12-23-2016 01:42 PM - last edited on 01-12-2017 01:22 PM by Ngaio-RO
My son is 13 years old and he told me that he have a girlfriend and he would like to go to the movies with her, or if she can come home on weekend to hangout. I want some advice, should I say” yes” and stay distance to observe the situation or say” No” and have a serious talk with him about relationship and it will be best to wait and concentrate on is studies instead. if someone can help i'll truly appreciated.
12-23-2016 02:41 PM
Hi @jackfruithouse3, what are your thoughts for and against so to speak? Where would you draw the line if you said "yes" and how would you communicate or otherwise support your son in that case?
12-23-2016 02:43 PM
01-11-2017 05:03 PM
Thanks for sharing your story. It's a biggie for me because I have a 13 year old daughter who has recently started talking about boys. She hasn't asked to have one over yet and she certainly hasn't told me she has a boyfriend (in fact, every time I ask her if she wants to talk about sex etc. she basically runs away screaming) but I know it's got to come eventually.
My biggest fear is that if I block her from seeing someone will she just try and see him behind my back. She recently got in trouble for talking to a suspended boy outside of school and when I asked her about it she told me it's her friend's boyfriend. Her friend's mum has forbidden the daughter from dating this boy so instead, she just sees him when she's supposed to be seeing her friends. THAT is my biggest fear!
I winder if it's not better to have a situation where your son is willing to invite his girlfriend overand introduce you. What do you think @jackfruithouse3? And did it happen?
01-12-2017 10:41 AM
01-12-2017 12:16 PM
Hi there everyone.
I agree with a lot of whats been said here. My daughter is 22 now and is in a steady relationship but I defs went through this stuff when she was a teenager. It's so hard. Don't know if it's harder or easy with a son. I defs tried not to be one of those over protective parents who doesnt want there kid dating til 30. (although I did)
I agree with HalleysComet. Having them around in front of you is worth its weight in gold. You will get a chance to see how your son treats girls and how he gets treated.
01-12-2017 01:56 PM
07-06-2019 04:43 PM
07-08-2019 09:51 AM - edited 07-08-2019 12:37 PM
Hi @Chloe2007 ,
Thanks for sharing your concerns, I can hear you are very worried about your daughter. It is difficult to know what to do in these situations and there is a lot to consider - how old is your daughter? How old is her partner? Have you met her partner? Do you and your daughter have good communication? Can you work out a way forward where you compromise and both get a little of what you want? This might involve setting some boundaries, for example, around how much time your daughter spends with her partner vs how much time she spends studying.
Also, are you aware that ReachOut offers free parenting support? It may be helpful to speak with a professional about this and get some support to work out the best way forward. You can access parenting support here.

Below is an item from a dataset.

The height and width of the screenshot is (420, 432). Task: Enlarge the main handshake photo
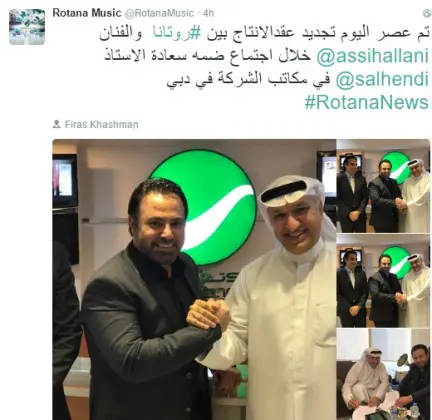(194, 279)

Keep us updated on how you go
07-08-2019 02:11 PM
how old is your daughter?
What sort of relationship is your daughter looking at ?
There is a lot more to learn as a teenager than academics skills and knowledge
Social skills also need to be developed. I saw my sister in law (widow) totally ban relationships and the daughters just ignored it and hid their boyfriends. That prevented my nieces getting any advice where they could have used it.